WHAT THE EXERCISE ASKS
Give the part of the records that runs from the start through the line containing "click(273, 459)" as a numbered list, leaving out any blank lines.

Stored items from a collection
_____
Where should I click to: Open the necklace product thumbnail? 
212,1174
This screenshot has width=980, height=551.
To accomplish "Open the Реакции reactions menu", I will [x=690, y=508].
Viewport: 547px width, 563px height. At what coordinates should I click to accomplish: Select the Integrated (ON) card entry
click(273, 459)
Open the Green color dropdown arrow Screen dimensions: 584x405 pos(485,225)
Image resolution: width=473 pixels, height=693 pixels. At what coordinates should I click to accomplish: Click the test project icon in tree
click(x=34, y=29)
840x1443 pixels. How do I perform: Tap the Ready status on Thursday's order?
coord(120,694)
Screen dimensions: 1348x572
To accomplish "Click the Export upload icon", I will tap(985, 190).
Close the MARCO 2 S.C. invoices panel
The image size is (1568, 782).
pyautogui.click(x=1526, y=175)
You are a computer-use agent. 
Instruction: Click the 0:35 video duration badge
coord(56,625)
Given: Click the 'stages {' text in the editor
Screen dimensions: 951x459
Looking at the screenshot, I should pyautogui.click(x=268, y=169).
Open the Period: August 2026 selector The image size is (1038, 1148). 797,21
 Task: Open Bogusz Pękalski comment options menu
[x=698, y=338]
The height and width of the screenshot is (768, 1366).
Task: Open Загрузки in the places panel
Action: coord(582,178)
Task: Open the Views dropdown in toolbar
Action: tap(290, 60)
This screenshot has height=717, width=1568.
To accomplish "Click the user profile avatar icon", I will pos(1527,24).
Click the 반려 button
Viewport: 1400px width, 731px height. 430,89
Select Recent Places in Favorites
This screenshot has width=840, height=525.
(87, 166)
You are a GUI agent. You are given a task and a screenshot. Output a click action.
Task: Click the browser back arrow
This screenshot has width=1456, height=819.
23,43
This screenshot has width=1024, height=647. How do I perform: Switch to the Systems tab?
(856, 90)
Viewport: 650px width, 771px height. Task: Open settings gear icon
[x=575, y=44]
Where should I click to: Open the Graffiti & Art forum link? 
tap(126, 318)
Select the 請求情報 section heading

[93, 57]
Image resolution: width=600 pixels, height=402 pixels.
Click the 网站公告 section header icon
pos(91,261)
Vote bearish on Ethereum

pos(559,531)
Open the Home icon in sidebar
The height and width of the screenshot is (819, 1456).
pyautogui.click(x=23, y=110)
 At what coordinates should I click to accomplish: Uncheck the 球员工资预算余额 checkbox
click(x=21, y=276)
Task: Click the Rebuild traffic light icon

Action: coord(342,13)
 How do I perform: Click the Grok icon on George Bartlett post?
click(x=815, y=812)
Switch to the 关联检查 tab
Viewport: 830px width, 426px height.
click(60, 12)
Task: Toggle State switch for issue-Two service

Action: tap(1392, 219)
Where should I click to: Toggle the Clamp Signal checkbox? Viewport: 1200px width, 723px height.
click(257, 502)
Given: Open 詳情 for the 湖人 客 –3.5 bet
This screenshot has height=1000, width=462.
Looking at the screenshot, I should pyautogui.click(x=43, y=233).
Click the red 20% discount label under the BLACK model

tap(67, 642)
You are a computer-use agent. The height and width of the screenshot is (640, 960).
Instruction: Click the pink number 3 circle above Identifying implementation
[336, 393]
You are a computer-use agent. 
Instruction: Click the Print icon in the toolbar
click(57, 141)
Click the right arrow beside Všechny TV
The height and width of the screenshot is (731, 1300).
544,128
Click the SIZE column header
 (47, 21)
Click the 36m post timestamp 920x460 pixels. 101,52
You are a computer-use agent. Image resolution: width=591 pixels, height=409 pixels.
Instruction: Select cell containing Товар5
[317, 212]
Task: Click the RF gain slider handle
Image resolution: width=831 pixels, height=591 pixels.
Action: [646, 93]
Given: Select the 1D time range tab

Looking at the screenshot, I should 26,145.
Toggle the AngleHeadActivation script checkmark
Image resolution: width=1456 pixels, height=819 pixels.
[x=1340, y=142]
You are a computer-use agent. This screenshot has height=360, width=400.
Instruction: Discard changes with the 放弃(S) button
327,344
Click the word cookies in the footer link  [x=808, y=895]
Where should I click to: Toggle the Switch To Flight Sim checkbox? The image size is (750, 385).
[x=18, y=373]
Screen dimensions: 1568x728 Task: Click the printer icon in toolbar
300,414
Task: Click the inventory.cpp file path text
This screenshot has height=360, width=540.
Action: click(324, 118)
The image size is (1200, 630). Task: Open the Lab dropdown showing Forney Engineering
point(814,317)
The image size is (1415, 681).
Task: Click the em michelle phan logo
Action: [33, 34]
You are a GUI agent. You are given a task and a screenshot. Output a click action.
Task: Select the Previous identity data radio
_____
RESPONSE
1. Where should I click to: Open the necklace product thumbnail? 
2. 212,1174
3. This screenshot has width=980, height=551.
4. To accomplish "Open the Реакции reactions menu", I will [x=690, y=508].
5. Viewport: 547px width, 563px height. At what coordinates should I click to accomplish: Select the Integrated (ON) card entry
6. click(273, 459)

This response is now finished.